Easter Twister
I wish I was as active and limber. The only thing I could emulate from these kids is their tan. LOL!
Easter Twister
It’s easter and we had a busy morning at the resort. I had to cook for 40 people (give or take). So after the feeding frenzy I decided to go for a walk with my camera. It’s my first easter in Malapascua and I don’t know how people celebrate Christ’s ascent to heaven.
Where I come from; the ,identity confused, city/town of Tayabas (I’m not sure now if its classification has been settled), the people splash each other with water. It does’t matter if you are dressed up for an occassion, meeting or whatever. If you go out in the morning people will throw you a bucket of water. Some people get nasty that they use sewerage water. I also remember a time when coolers with tapioca balls were popular. Kids would blow the balls out of the straw aiming at their playmates. That year people looked like they had chicken pox. It is therefor not advisable to dress up on easter sunday in my home town.

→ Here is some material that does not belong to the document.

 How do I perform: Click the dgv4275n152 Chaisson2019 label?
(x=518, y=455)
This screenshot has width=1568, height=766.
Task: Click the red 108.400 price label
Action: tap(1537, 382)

In Malapascua, other than the disco with music reaching as far as Maya the night before it was the locals turn to frolic on the beach. I saw some kids jumping off moored boats, doing summersaults and just having a good time. I didn’t see no egg hunting going on.
So how’s your easter? Save them eggs for omelet tomorrow.
Malapascua by Night
The night has many faces obscured to the naked eye. It’s amazing how the texture of the beach shows up with long exposure.
Lowtide Rebels
I have posted a part of this photo before. Last night I was looking at my files and saw that I can stitch them together to show movement progression.
Malapascua by Night
The island is asleep.
The moon, its nightlight.
The waves its lullaby.
Dream Malapascua.
Tomorrow the crowds will land.
Digging for Dinner
How about that? Hunting for dinner with the setting sun on the horizon. It’s nostalgic seeing this happen. I remember living in my Grandmother’s farm where food is abundant. All we had to do was go to a nearby river to catch fishes or shrimps. The vegetables were picked from the yard. And I got to play with the other kids while waiting for dinner. There was a mountain instead of islands pulling the sun down. And where the sea is were fields of golden rice almost ready for harvest. Ahh…childhood memories. Now it’s Malapascua’s turn to give me amazing sceneries to remember.
Malapascua By Night
It was one of those nights. My right forefinger was twitching. My feet were just willing to explore. And my camera was hot and ready to fire. It did not matter what time it was. I just wanted to shoot. There was no certainty what the weather was going to be, what kind of light was available, what subject would be worth capturing at 10 at night.
The sky was almost starless. The moon was lightly covered by a thin spread of clouds giving the Malapascua sand soft illumination. The breeze was strong enough to make the palm trees dance and the moored boats sway. It was a night for romance or reflective solitude. It was a night worth a picture.
Cave Light
Malapascua’s coastline is littered with beaches and walls of rocks. The sea has sculpted a number of semi caves on the sharp volcanic rocks. I took this from inside one of the nooks, about 3 meters deep, below Pilar’s Place. To the left (not showing in the photo) is the light house, the reef fronting it is a popular night dive destination. Divers have just made their entry when this was taken.
Beyond The Hall
Except for the city, I noticed something in common among all costal towns in Cebu. Their churches and municipal halls are either facing or near the sea. If I were a mayor or a priest I would have build my castle on prime lots too. This was taken behind Daanbantayan Municipal Hall. I’d like to do a drive around Cebu just taking photos of anything of interest. So much to capture so little time.
Temporary Privacy
Yesterday I once again visited Los Bamboos Resort. It’s a semi abandoned resort on the north end of Malapascua. It is semi abandoned as there are still people looking after the property. I even had to pay 20 to get inside the resort. The buildings are in disrepair, it’s former glory continuously fading.
It is beautiful, however its ruins convey a past of mismanaged grandiosity. I has it all, there’s a white beach in front of the resort. A narrow strip of white sand with a great view of the ocean on both east and west side. The old cottages sit on a hill with more than 180 degree view os the water below. It has a rocky private beach that opens into a great snorkeling site. Cliffs and rocky edges that will blow you way. If I had a lot of money I’ll buy the place and create a Mini Santorini in Malapascua. I could just imagine serving great food during sunset with my guests sitting in front of a fireplace on top of the hill. It is in such a sad state but I am glad and I still see it whenever I want. With it’s amazing views, the 20 pesos entrance fee is a steal.